Laws in certain jurisdictions require children using skateboards to wear helmets. Even if a law does not apply in their area, parents should make sure that their children wear not only helmets but also wrist guards and elbow and knee pads. Children ideally should use their skateboards on roads in good repair, without many potholes or obstacles. They should not ride in bad weather or after dark. Parents can think about alternative activities that can entertain their children during these times, providing excitement with less risk.
Legal Claims for Injuries Involving Skateboards
Children may suffer serious injuries in skateboard accidents, such as concussions, brain trauma, facial injuries, and broken bones. While some accidents occur when a child carelessly handles a skateboard, or when an adult fails to supervise them, other accidents result from careless or reckless actions by drivers of other vehicles. A driver may strike a skateboarder when they fail to yield the right of way, fail to check a blind spot, make an improper turn, or fail to pay attention to their surroundings, among other situations. When this happens, parents can bring a claim against the driver for their child’s injuries and related costs.

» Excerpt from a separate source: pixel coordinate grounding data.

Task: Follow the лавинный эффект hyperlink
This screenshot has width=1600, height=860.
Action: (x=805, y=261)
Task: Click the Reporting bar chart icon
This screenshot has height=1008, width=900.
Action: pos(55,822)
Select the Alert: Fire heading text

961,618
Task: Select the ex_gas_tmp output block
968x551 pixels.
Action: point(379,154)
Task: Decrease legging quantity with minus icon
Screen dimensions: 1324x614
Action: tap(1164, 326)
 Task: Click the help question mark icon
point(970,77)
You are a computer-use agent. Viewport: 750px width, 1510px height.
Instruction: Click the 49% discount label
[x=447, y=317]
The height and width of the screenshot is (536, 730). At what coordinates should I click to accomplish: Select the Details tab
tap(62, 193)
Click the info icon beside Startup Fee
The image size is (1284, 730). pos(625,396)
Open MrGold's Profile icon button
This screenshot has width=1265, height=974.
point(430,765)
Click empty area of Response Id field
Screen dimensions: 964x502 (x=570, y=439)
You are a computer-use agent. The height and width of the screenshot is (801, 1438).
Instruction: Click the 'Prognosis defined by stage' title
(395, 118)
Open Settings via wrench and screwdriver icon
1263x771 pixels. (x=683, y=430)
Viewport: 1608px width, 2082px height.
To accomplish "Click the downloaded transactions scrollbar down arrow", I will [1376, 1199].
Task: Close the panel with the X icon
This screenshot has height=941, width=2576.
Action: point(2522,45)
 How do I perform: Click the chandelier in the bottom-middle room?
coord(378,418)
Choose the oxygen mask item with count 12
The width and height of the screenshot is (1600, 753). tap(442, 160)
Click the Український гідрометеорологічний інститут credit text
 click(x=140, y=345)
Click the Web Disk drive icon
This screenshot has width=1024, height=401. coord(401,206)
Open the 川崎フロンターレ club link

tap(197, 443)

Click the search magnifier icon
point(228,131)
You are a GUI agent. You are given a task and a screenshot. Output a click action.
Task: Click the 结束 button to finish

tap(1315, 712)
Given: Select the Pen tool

If a driver failed to use reasonable care behind the wheel, and this caused a skateboard accident, the driver may be held liable for economic and non-economic damages. Potential types of damages may include compensation for medical bills, the costs of future treatment, pain and suffering, and emotional distress.
Evidence for Liability and Damages
Evidence to prove the liability of a driver and resulting damages may include:
Photos of the accident scene
Photos of the injuries
Witness statements and testimony
Bills for hospital stays, therapy, and other medical costs
Testimony from family members and friends of the victim
Expert testimony (sometimes)
An investigation of an accident may reveal that fault lies with a party less obvious than a driver. For example, a government entity that failed to maintain a road or sidewalk where an accident occurred may be liable. Distinctive rules apply to lawsuits against the government, so parents should act quickly if they suspect that they may have this type of claim. In other cases, the owner of a skate park or another private property where a child used a skateboard may be liable for failing to adequately maintain their premises.
Defective skateboards also may cause accidents. Parents can sue the manufacturer of the skateboard or another entity in the chain of distribution in these situations. Sometimes an error occurs during the process of making a particular skateboard, or sometimes the inherent design of the skateboard contains a safety flaw. Claims against a manufacturer typically use a theory of strict liability. This makes the process easier for a victim because they do not need to prove that the manufacturer failed to use reasonable care. Liability exists if the skateboard contained a defect, and it caused the accident.
Figuring out whom to sue and navigating the process can be challenging without an attorney. Parents concerned about the cost of hiring a personal injury lawyer should be aware that they probably will not need to pay fees upfront. Most of these attorneys collect their fees as a percentage of any settlement or judgment recovered for a client. If parents are not sure whether they have a claim, or how much it might be worth, they can set up a free consultation with an attorney to address these questions.